_SET PROBLEM 1_. Write out the passage from the blog post titled "Fear" word for word. Start at the words "Anyway, the upshot" and stop after "insanity in it.".

_DOCUMENT TEXT_.
Fear

April 3, 2009

As I mentioned earlier, I did manage to sprain my knee in class two weeks ago.  It was stupid- an ax kick gone horribly wrong.  I know (or, at least, I’m pretty sure) what went wrong- I locked my supporting leg instead of flexing it.  And it is weak; more or less the same thing happened in November (only it was a hopping roundhouse that time).

Anyway, the upshot it that my ACL is weak and already has a small tear and it’s living on borrowed time.  It will go at some point.

Unless I quit.

Which I’m not going to do.  Because I do love it, and it keeps me sane in a life that has a lot of insanity in it.  

Knowing that, of course, means that I know  that even some stupid easy kick (like, say, an ax kick) could be the thing that is my undoing.  And there is a limit to how much I can do to try and put it off as long as possible.  I’m working on strengthening my hamstrings, and stretching them out, my quads are pretty good as it is, and I’m getting a new knee brace that will hopefully provide some better suport (this latest injury happened with the current knee brace ON, which was doubly frusterating).

_SET PROBLEM 2_. Return every one of the records that follow exactly as they appear, line for line. Leave the pictures out.

_INFORMATION PROVIDED_.

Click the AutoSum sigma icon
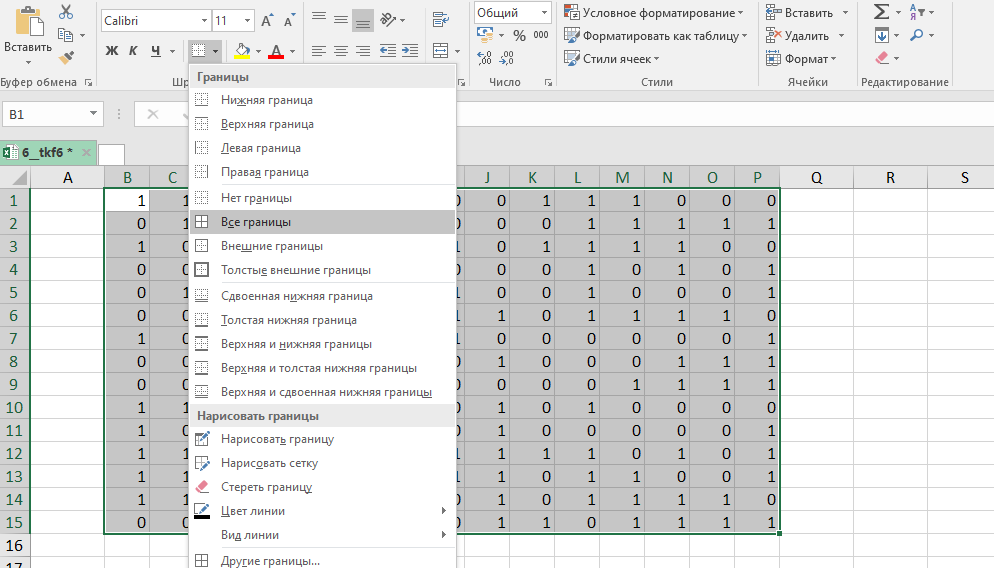The image size is (994, 568). click(881, 12)
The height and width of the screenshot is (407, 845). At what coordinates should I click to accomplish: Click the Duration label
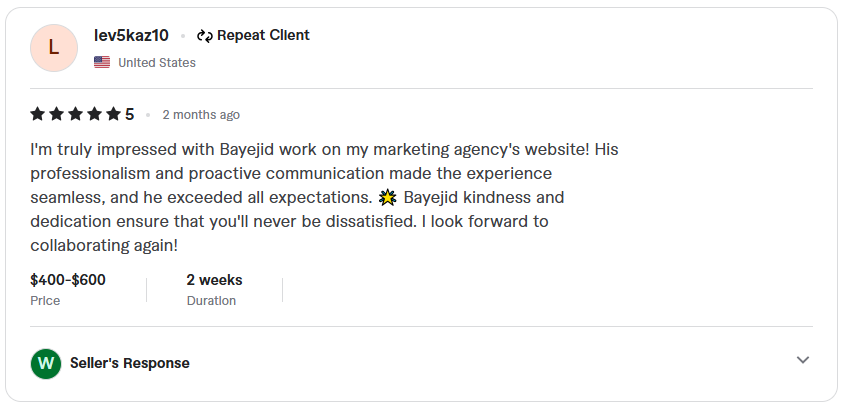[x=211, y=301]
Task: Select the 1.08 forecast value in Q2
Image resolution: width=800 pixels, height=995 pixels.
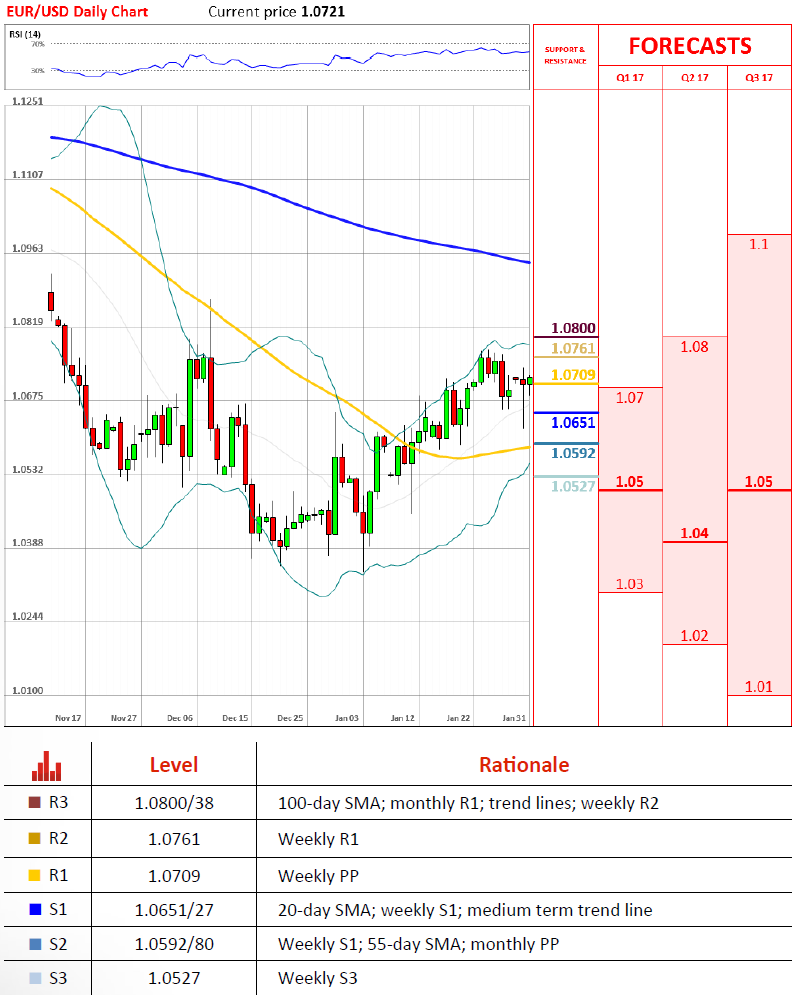Action: [x=694, y=347]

_SOLUTION 1_.
Anyway, the upshot it that my ACL is weak and already has a small tear and it’s living on borrowed time.  It will go at some point.

Unless I quit.

Which I’m not going to do.  Because I do love it, and it keeps me sane in a life that has a lot of insanity in it.

_SOLUTION 2_.
Click the AutoSum sigma icon
The image size is (994, 568). click(881, 12)
The height and width of the screenshot is (407, 845). At what coordinates should I click to accomplish: Click the Duration label
[x=211, y=301]
Task: Select the 1.08 forecast value in Q2
Image resolution: width=800 pixels, height=995 pixels.
Action: [x=694, y=347]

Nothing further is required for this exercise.